ACTIVITY ->
Your answer must be the exact lines from the one with "Given: Tap the" to the end of the data, both included, with no pictures.
--- DATASET EXCERPTS ---
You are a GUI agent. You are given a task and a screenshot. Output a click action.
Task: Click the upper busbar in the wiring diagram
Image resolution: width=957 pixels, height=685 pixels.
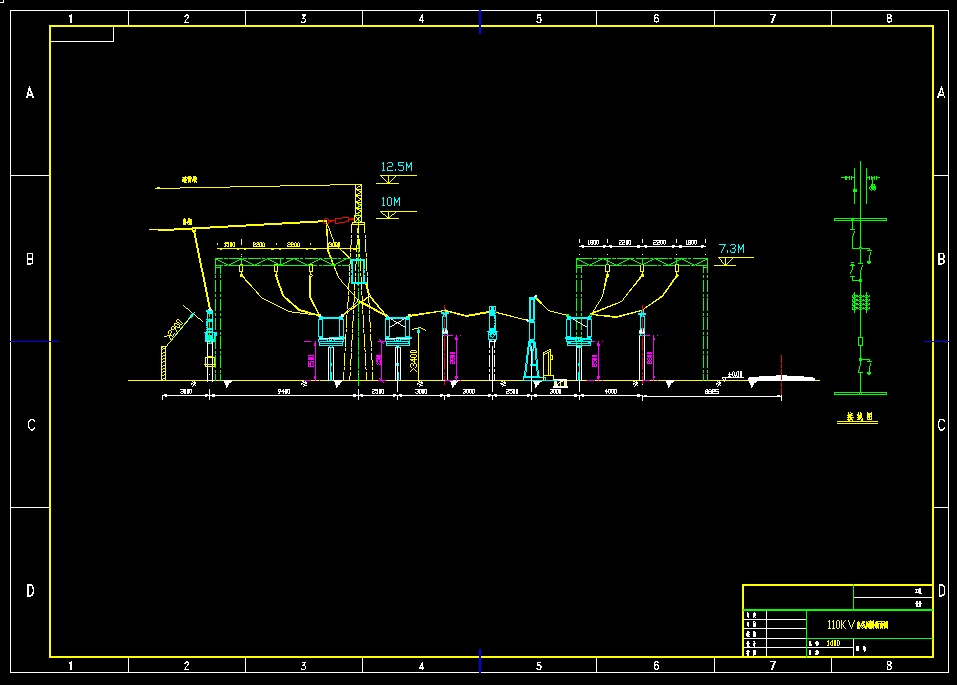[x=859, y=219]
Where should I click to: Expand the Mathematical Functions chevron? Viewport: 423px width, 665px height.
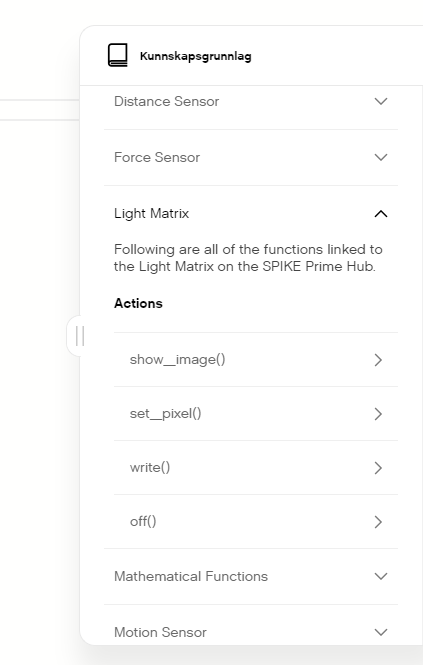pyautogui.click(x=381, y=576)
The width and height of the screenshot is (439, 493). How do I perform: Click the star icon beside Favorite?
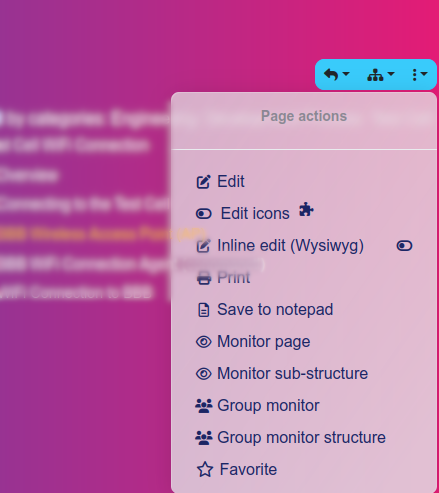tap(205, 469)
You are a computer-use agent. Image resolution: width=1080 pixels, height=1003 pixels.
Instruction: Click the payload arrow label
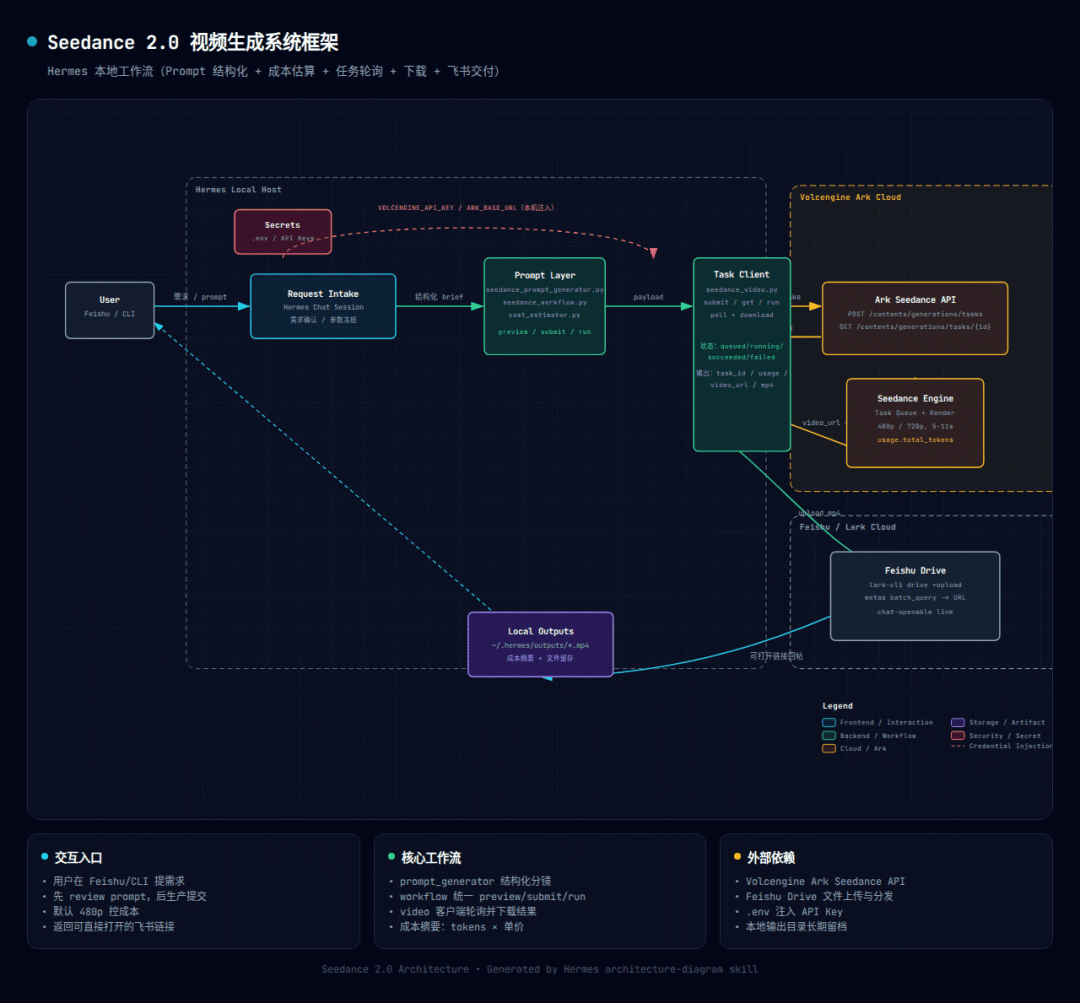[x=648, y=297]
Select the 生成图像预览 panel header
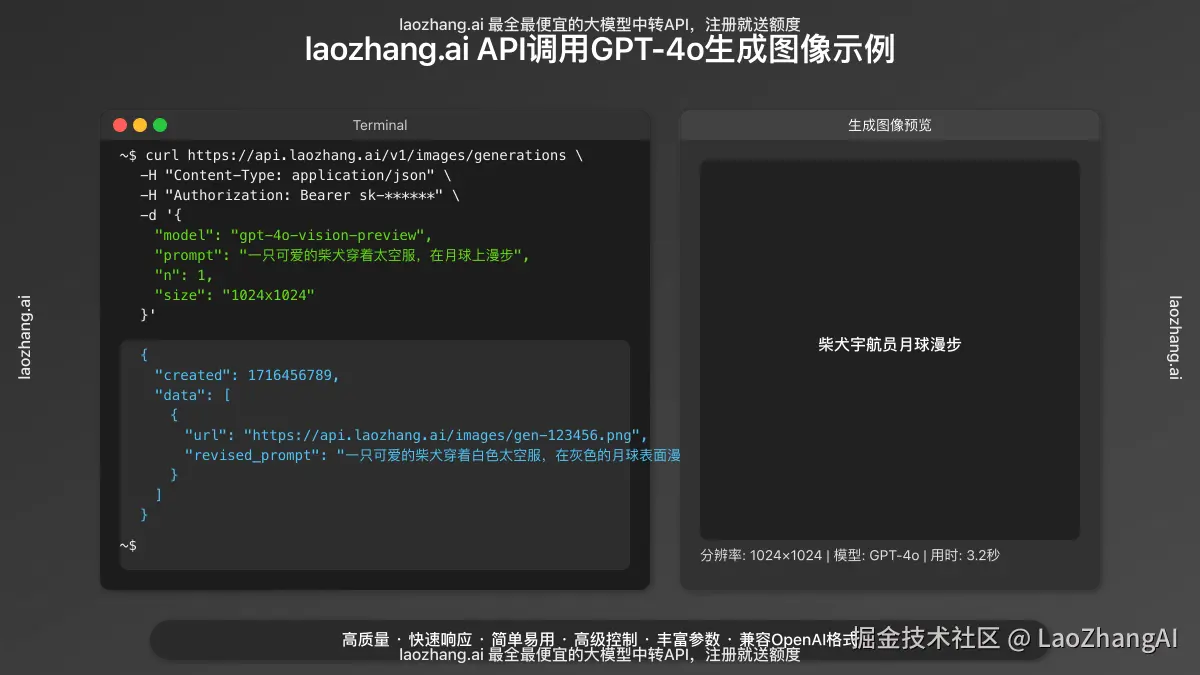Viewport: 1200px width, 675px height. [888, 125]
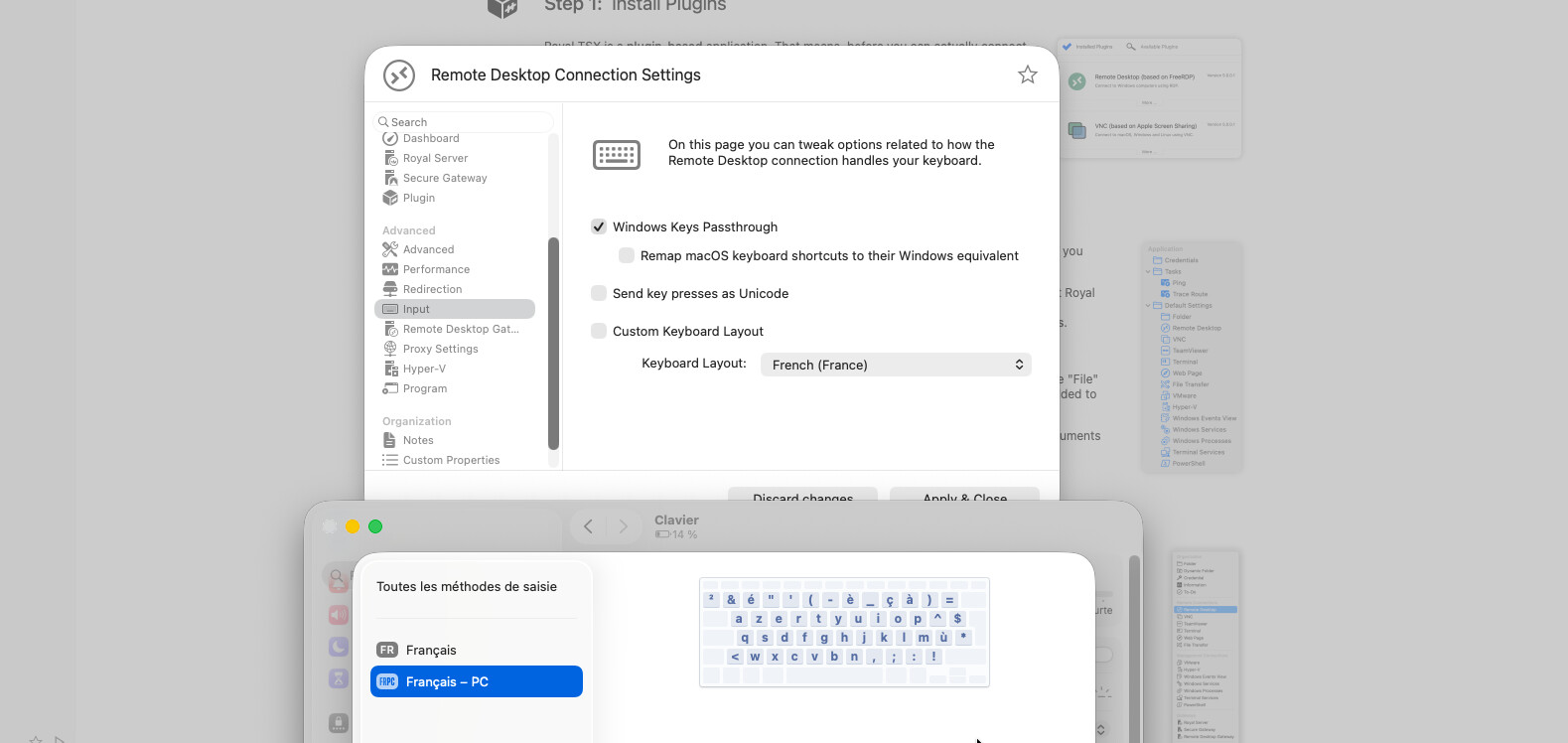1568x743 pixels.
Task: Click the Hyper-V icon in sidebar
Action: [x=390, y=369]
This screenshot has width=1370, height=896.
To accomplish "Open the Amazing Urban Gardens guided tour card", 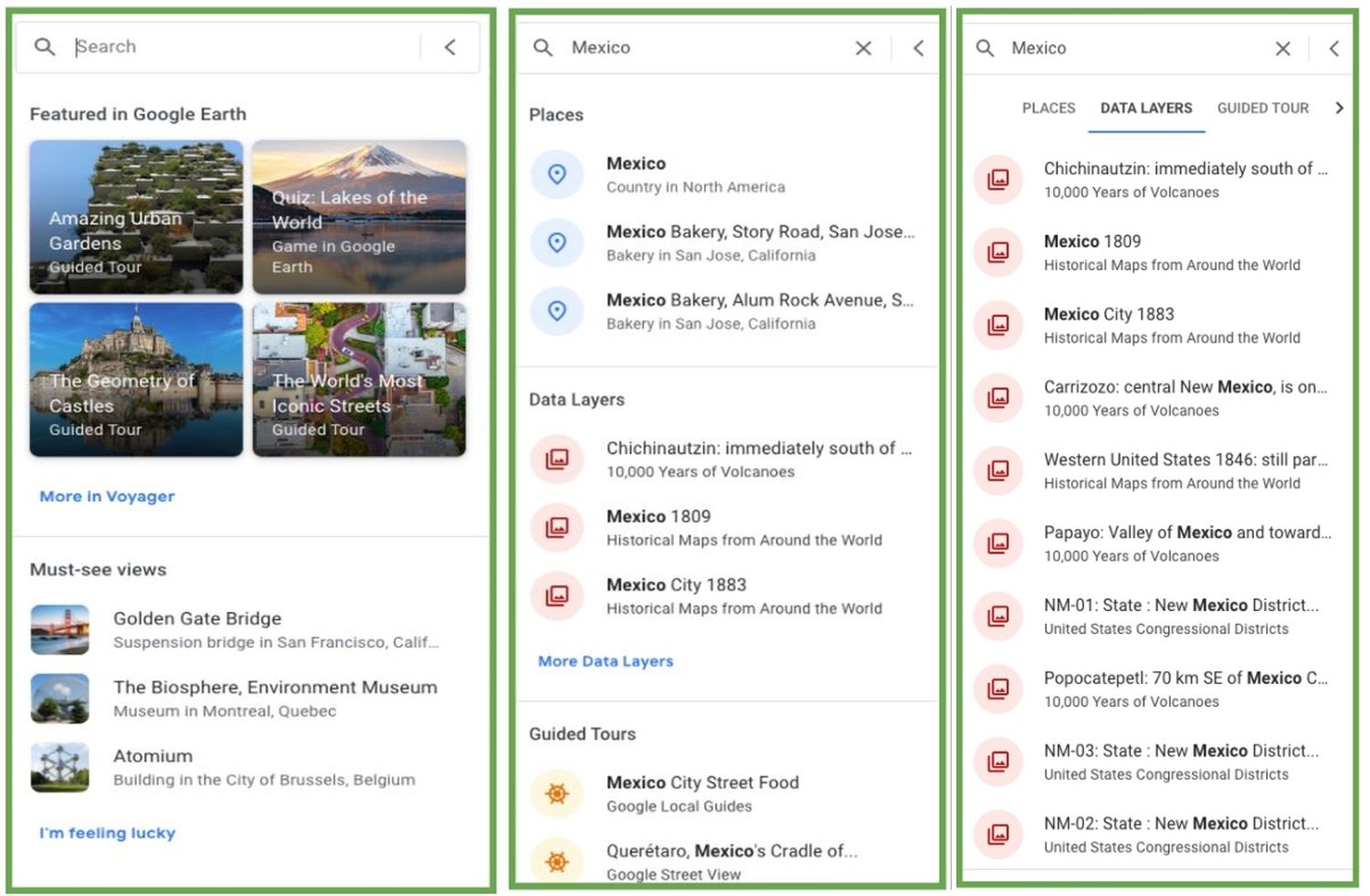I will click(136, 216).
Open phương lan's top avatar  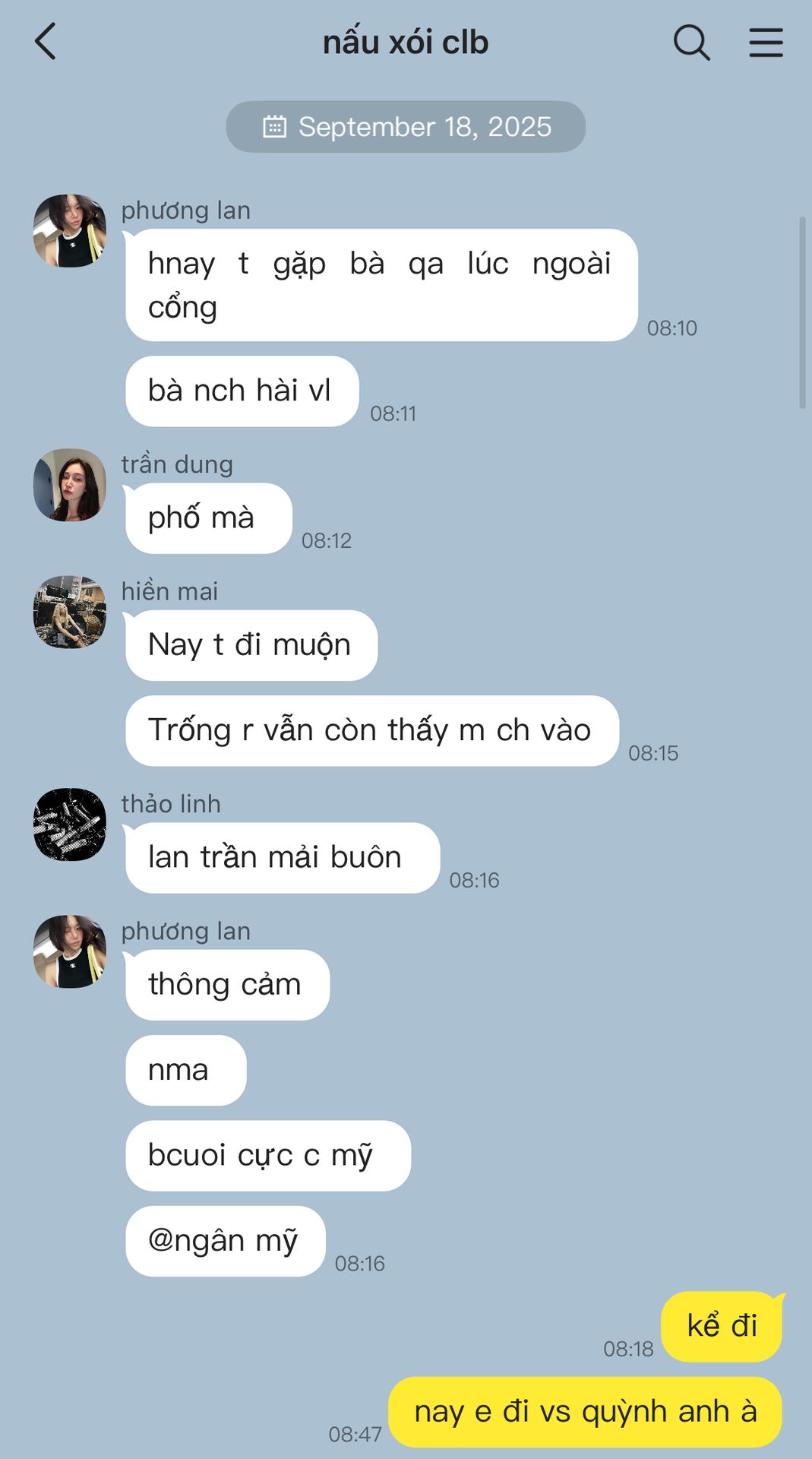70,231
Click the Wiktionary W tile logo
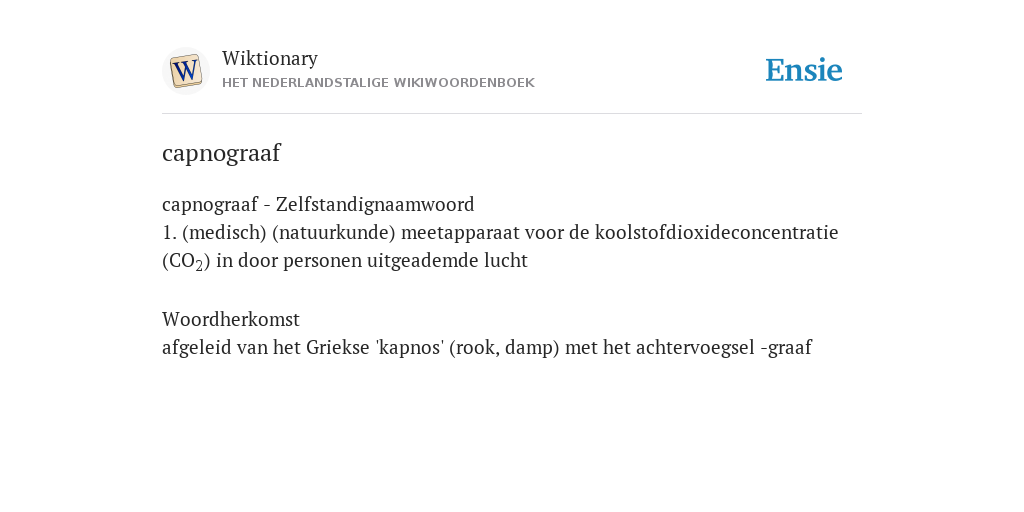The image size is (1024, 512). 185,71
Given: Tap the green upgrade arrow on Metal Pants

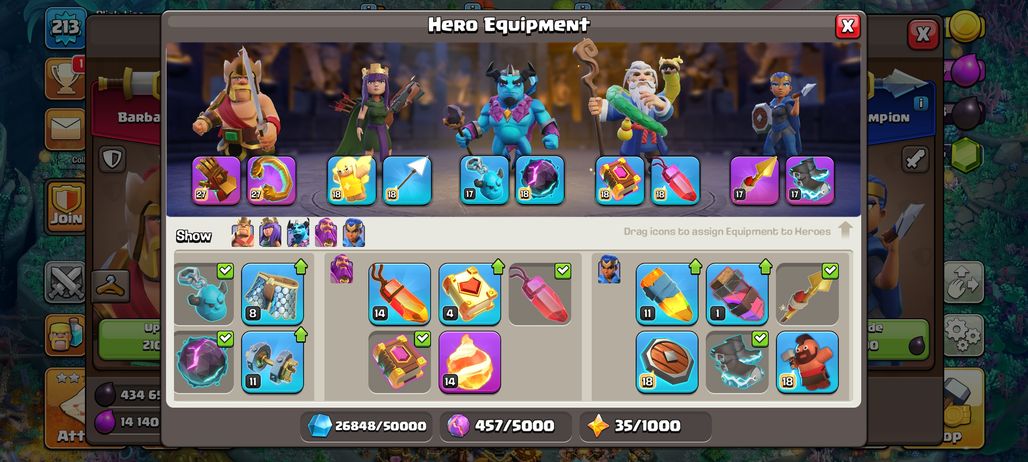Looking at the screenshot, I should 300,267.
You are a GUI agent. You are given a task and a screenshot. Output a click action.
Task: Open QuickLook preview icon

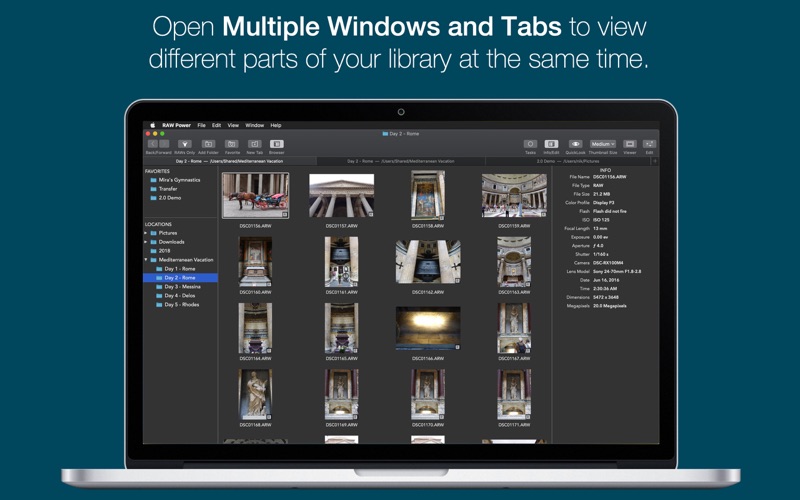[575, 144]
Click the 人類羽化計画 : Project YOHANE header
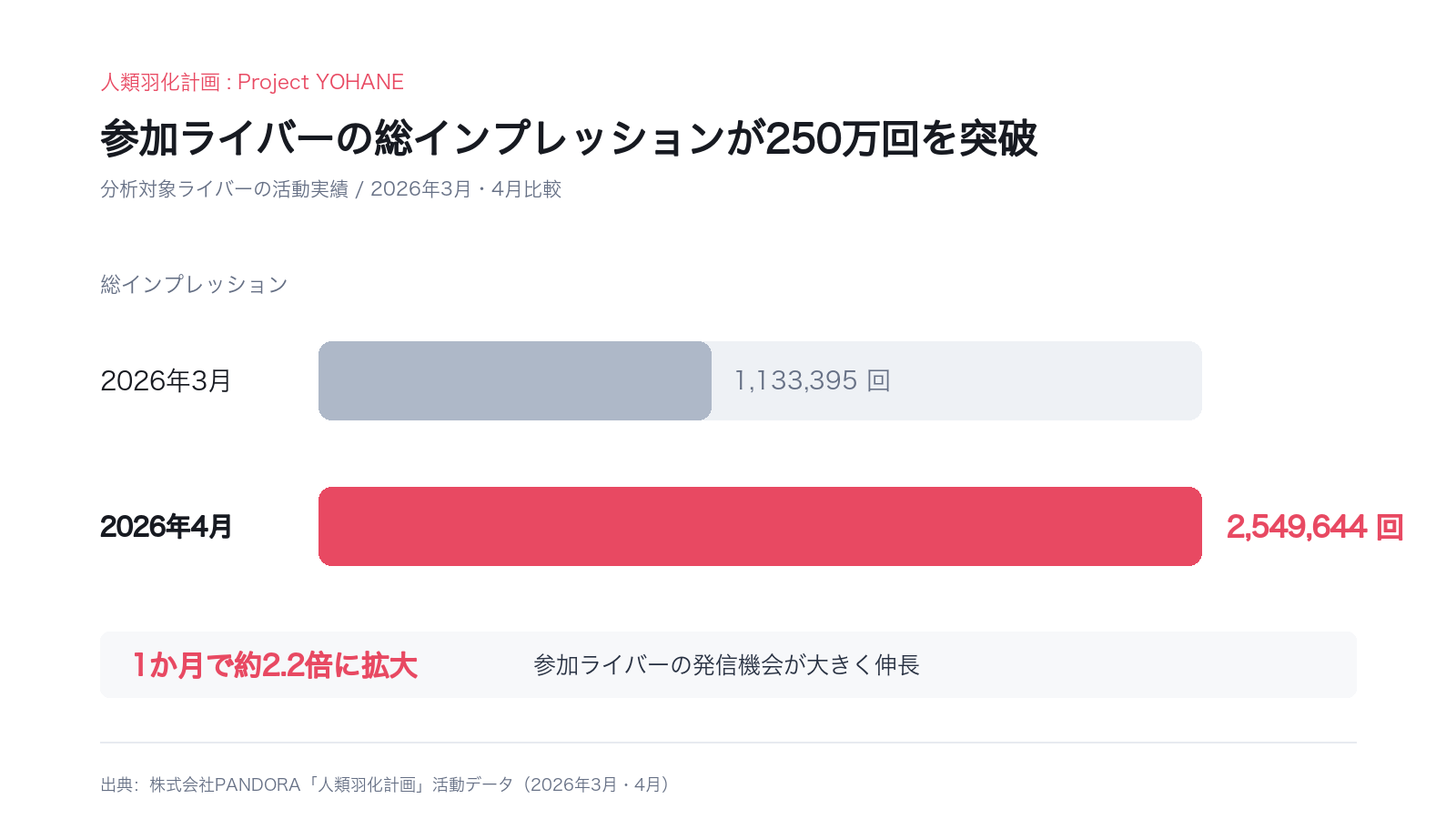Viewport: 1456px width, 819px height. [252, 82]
---
TASK SOLUTION ->
Given: Tap the green upgrade arrow on Metal Pants

Looking at the screenshot, I should 300,267.
You are a GUI agent. You are given a task and a screenshot. Output a click action.
Task: Open QuickLook preview icon

[575, 144]
Click the 人類羽化計画 : Project YOHANE header
Viewport: 1456px width, 819px height. [252, 82]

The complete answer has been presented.